Polski rząd osiągnął porozumienie z Komisją Europejską ws. akceptacji KPO, będącej warunkiem wypłat środków z unijnego Funduszu Odbudowy. Sprawę komentował dziś na antenie Poranka „Siódma 9” Rafał Ziemkiewicz, który przekonuje, że trwa spór o coś znacznie więcej niż likwidacja Izby Dyscyplinarnej Sądu Najwyższego.

Publicysta tygodnika „Do Rzeczy” stwierdził, że reforma sądownictwa jest dla Komisji Europejskiej jedynie pretekstem.

- „Spór jest o coś znacznie ważniejszego, a mianowicie o federalizacyjną koncepcję przebudowania Europy”

- podkreślił.

W ocenie Ziemkiewicz możliwe są dwa warianty.
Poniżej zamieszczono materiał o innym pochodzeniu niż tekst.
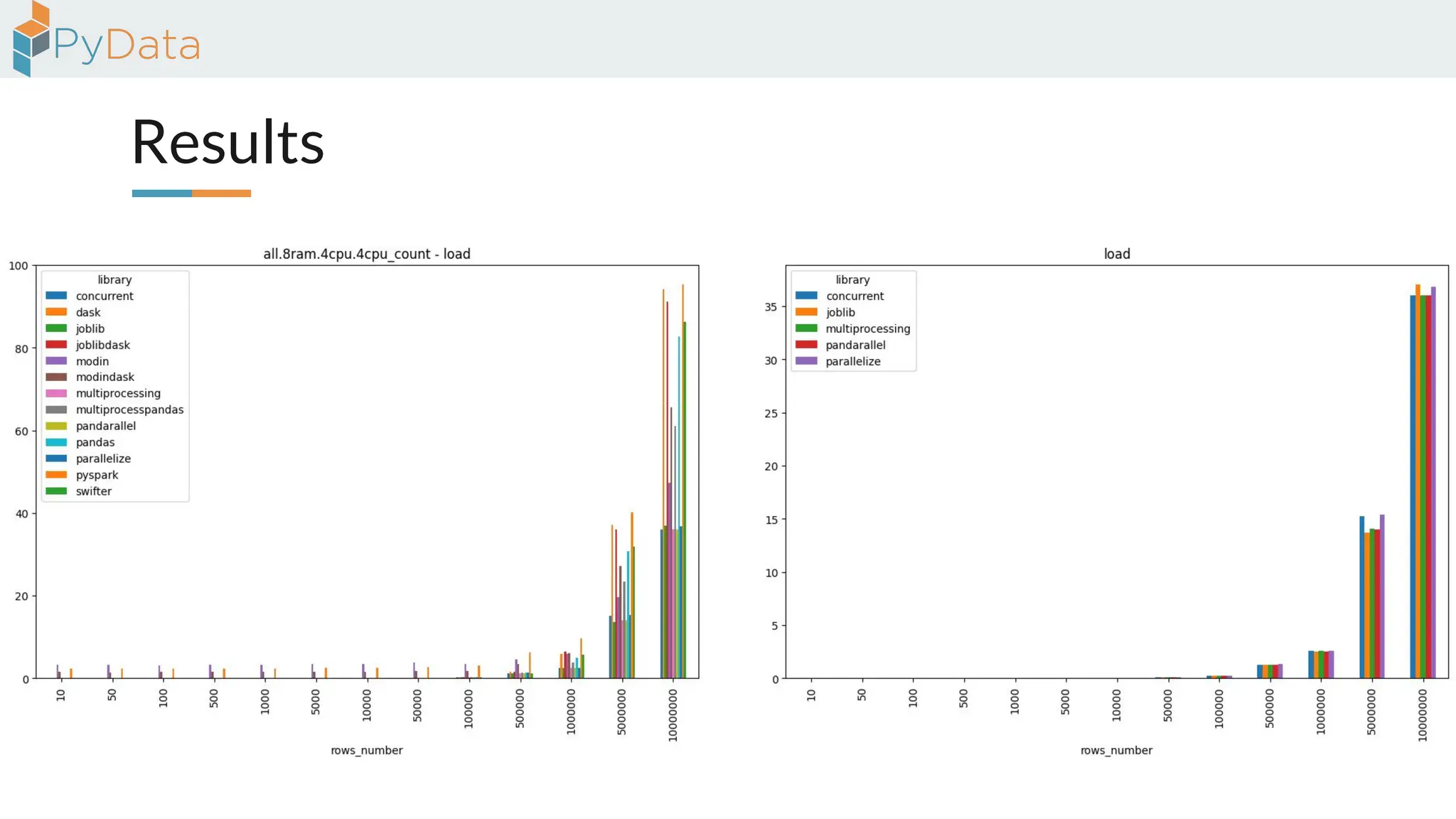Click right legend pandarallel red swatch
Viewport: 1456px width, 819px height.
pyautogui.click(x=806, y=345)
- „Chcę wiedzieć, czy to UE zdała sobie sprawę, że w obecnej sytuacji, gdy trwa wojna, która zamieni się w długotrwałą, ekonomiczną konfrontację Zachodu z Rosją i trzeba będzie stawiać czoła kolejnym zagrożeniom, należy te zapędy odłożyć na później. To byłby wariant optymistyczny”

- powiedział.

- „Czy też UE doszła do wniosku, że nie ma sensu obstawać przy tutejszej lewicowo-liberalnej opozycji i znalazła kompromis z PiS, oparty na tym, że to nasz rząd zgodzi się na postulaty Brukseli”

- dodał.

Jego zdaniem federalizacja Europy jest „ideologicznym szaleństwem”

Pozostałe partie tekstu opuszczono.